Improving Patient Care through Medical Education: A National Initiative of Independent Academic Medical Centers


Why a National Initiative?

Both the public and our profession acknowledge that quality and safety efforts are falling short, and many hospitals and healthcare systems are seeking rapid improvements in patient care. Those of us in academic medicine realize that residents play an important role in patient care at teaching institutions; however, residents are generally not visible in safety and quality efforts. The AIAMC recognized that resident quality improvement efforts – shared across multiple programs and systems – had the potential to improve care much more quickly and effectively.

Role of the AIAMC

The Alliance of Independent Academic Medical Centers was founded in 1989 as a national network of large academic medical centers. Membership in the association is unique in that AIAMC members are affiliated with medical schools but are independent of medical school ownership or governance. Eighty-four major medical centers across the United States are members, representing more than 725 senior academic leaders across the United States.

National Initiative I

In early 2007, the Alliance of Independent Academic Medical Centers (AIAMC) launched Improving Patient Care through GME: A National Initiative of Independent Academic Medical Centers. The National Initiative (NI) featured five meetings over the course of 18 months which served as touchstones for ongoing quality improvement in 19 AIAMC participating organizations. These meetings, as well as the monthly collaborative calls held in-between, provided structure, discussion and networking opportunities around specific quality improvement initiatives.   As a result of these efforts, we developed initial findings that demonstrated the efficacy of integrating GME into patient safety and quality improvement initiatives. These findings were organized into a series of articles that were published in the December 2009 issue of Academic Medicine.

National Initiative II

In 2009, we launched the National Initiative II and expanded participation to 35 AIAMC-member teaching hospitals from Seattle to Maine. Each participating hospital developed a quality improvement team led by a resident or faculty member. These teams met on-site four times and participated in monthly conference calls over an 18-month period. Quality improvement projects focused upon one of the following areas: Communication, Hand Offs, Infection Control, Readmissions and Transitions of Care. Results from NI II were published in a variety of publications, including the February 2011 issue of the AAMC Reporter, and in the May/June 2012 special supplement issue of the American Journal of Medical Quality.

National Initiative III

NI III, launched in 2011 with 35 teams, built on the strengths of the first two phases of the AIAMC National Initiative, and moved beyond direct support of local quality improvement teams to the development of teaching leadership and changing organizational culture to support quality improvement initiatives. Graduate medical education and continuing medical education were emphasized as platforms for improving patient care.  The focus of NI III was faculty/leadership development.  Structurally, NI III engaged faculty members, program directors, residents, continuing education specialists and quality improvement leaders in a cohort model of learning.  Quality improvement projects focused on one of the following: Comprehensive Faculty Development Program, Specific Faculty Development Program, Quality Improvement Faculty Development Program, Specific Quality Improvement Project, Hand-offs, and Resident Quality Councils.  A writing team was convened for the purpose of publishing the collective work of National Initiative III. 

National Initiative IV

NI IV:  Achieving Mastery of CLER focused on navigating the ACGME’s new CLER program.  The CLER program was designed to evaluate the level of institutional responsibility for the quality and safety of the learning and patient care environment, and NI IV provided teams the training and guidance necessary to a) identify strengths and weaknesses across the six focus areas, b) prioritize areas for improvement, c) outline, streamline and implement improvement strategies, and, d) significantly and measurably advance the institutional level of preparedness.

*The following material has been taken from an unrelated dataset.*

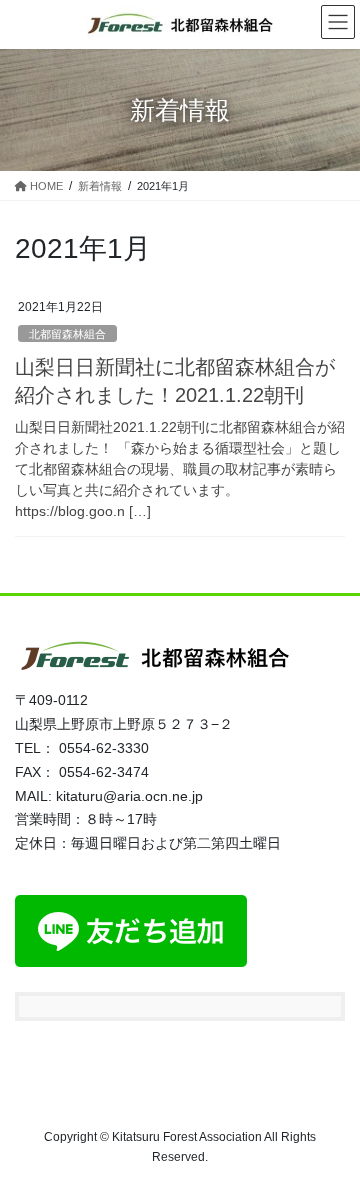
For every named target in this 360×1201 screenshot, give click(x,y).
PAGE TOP (331, 1147)
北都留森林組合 (67, 334)
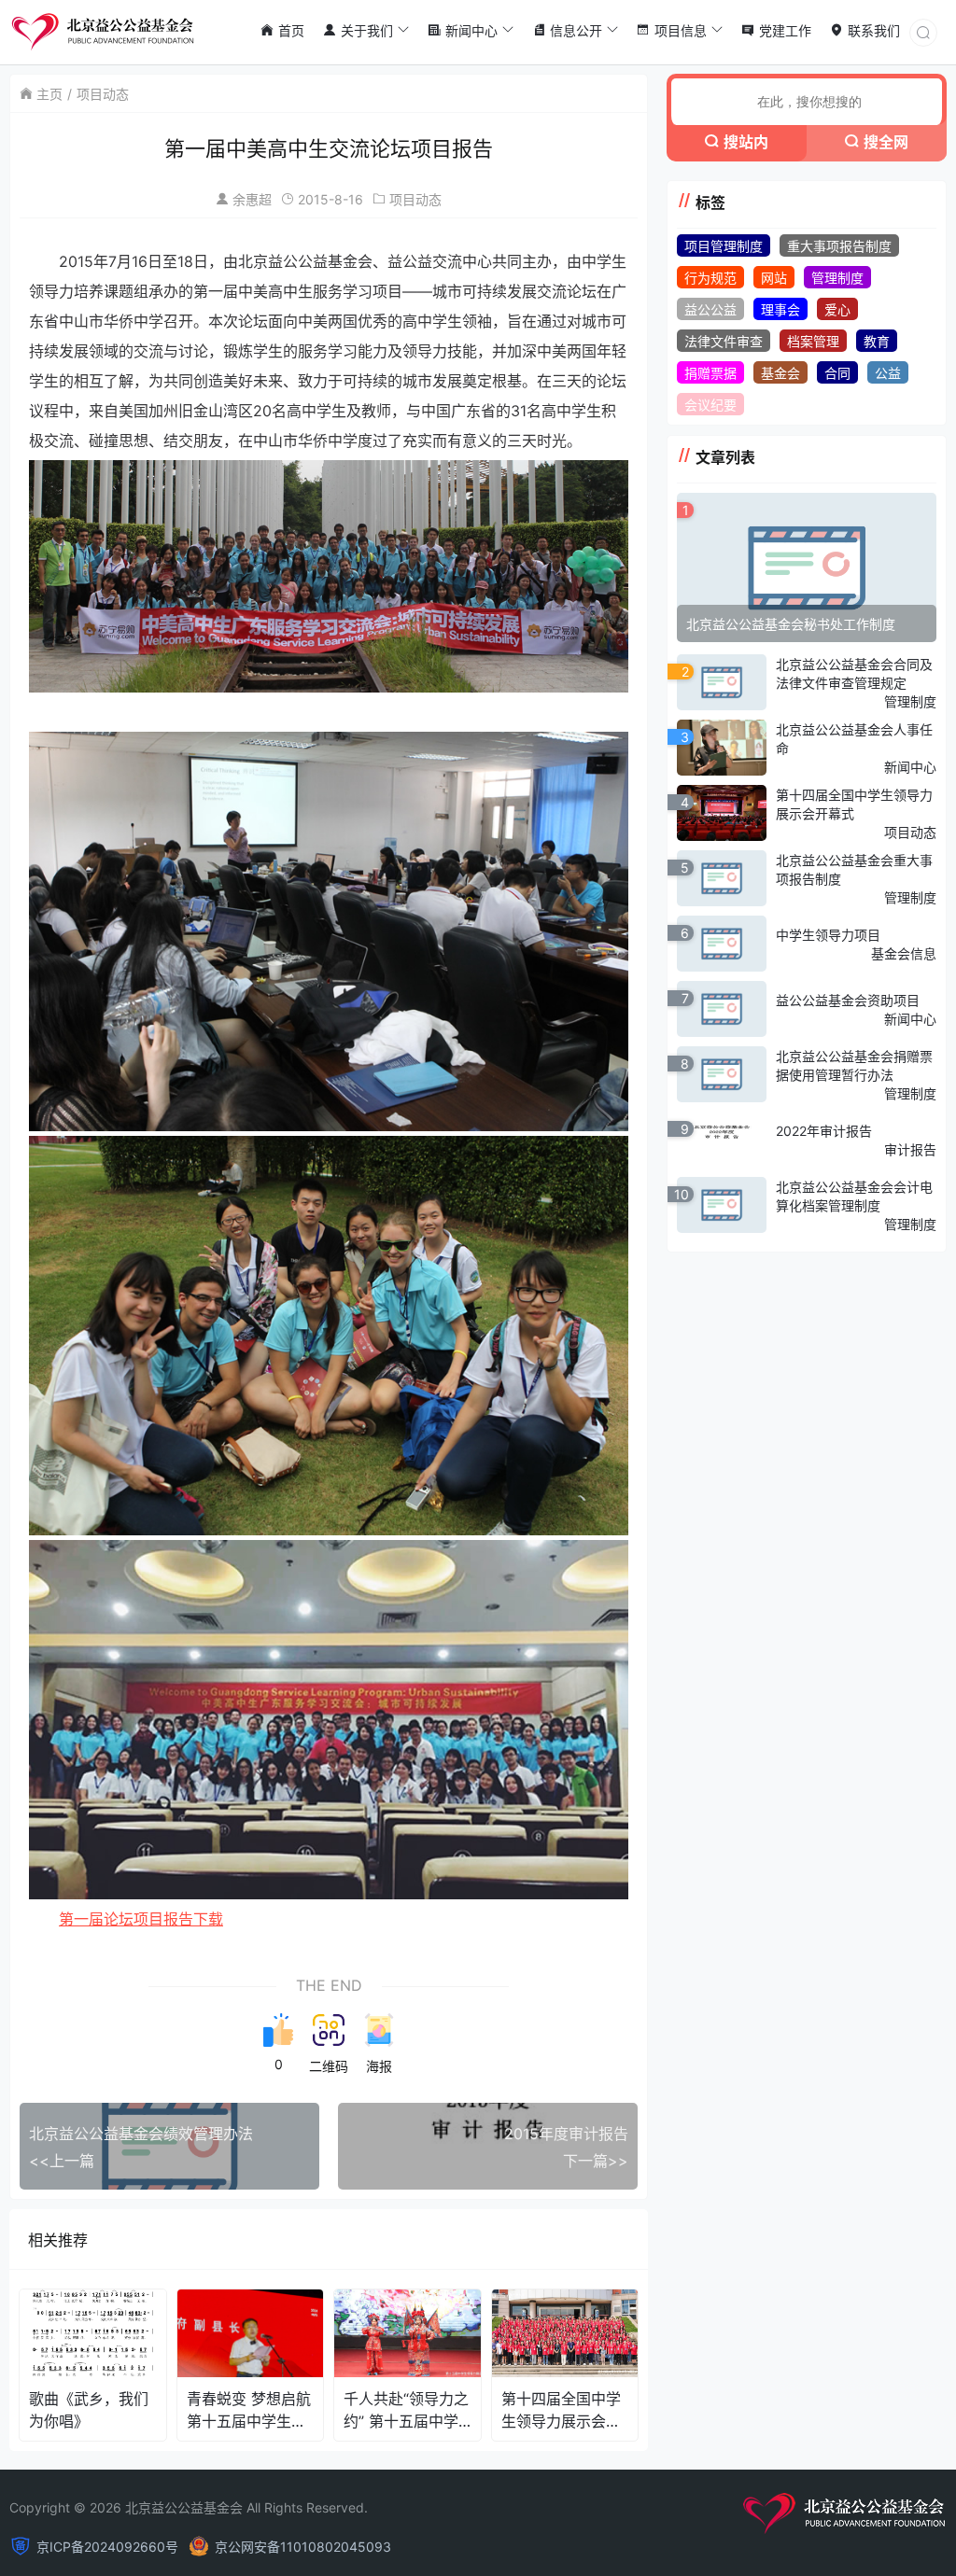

The overall structure of NI IV had three compliments: monthly teleconferences, monthly assignments, and four live meetings.  Monthly team teleconference groups were structured by area (Patient Safety, Quality Improvement, Transitions of Care, Supervision, Fatigue Management, or Professionalism), with cross pollination and sharing of best practices across all six areas occurring at the on-site meetings.  Institutions that had already experienced a CLER visit were spread throughout the teleconference groups so their experience reaches a wide audience.  The AIAMC has developed a repository of critical information from institutions with CLER site visit experience (key learnings, surprises, ‘insider’ tips, etc.), which will be updated regularly and shared with all participants.  On-site meeting sessions addressed, among other things: how to prepare for a visit and how to better engage the c-suite.

National Initiative V

National Initiative V, launched in the summer of 2015 with 29 teams, will focus on navigating the disparities component of the ACGME’s Clinical Learning Environment program. Why health disparities? National Initiative IV (2013-15) focused on the ACGME’s Clinical Learning Environment Review (CLER). Our experience with that Initiative — coupled with the findings of the ACGME’s site visit teams over the past two years — has confirmed that institutions are not equipped to successfully meet the expectations for reducing health disparities as suggested by the ACGME, IOM and others. Health disparities in the United States are well documented, and despite the efforts of numerous organizations, stark inequities remain.  Independent academic medical centers play a critical dual role in addressing this national problem because we train the future physician workforce and serve as key safety net providers for our local populations.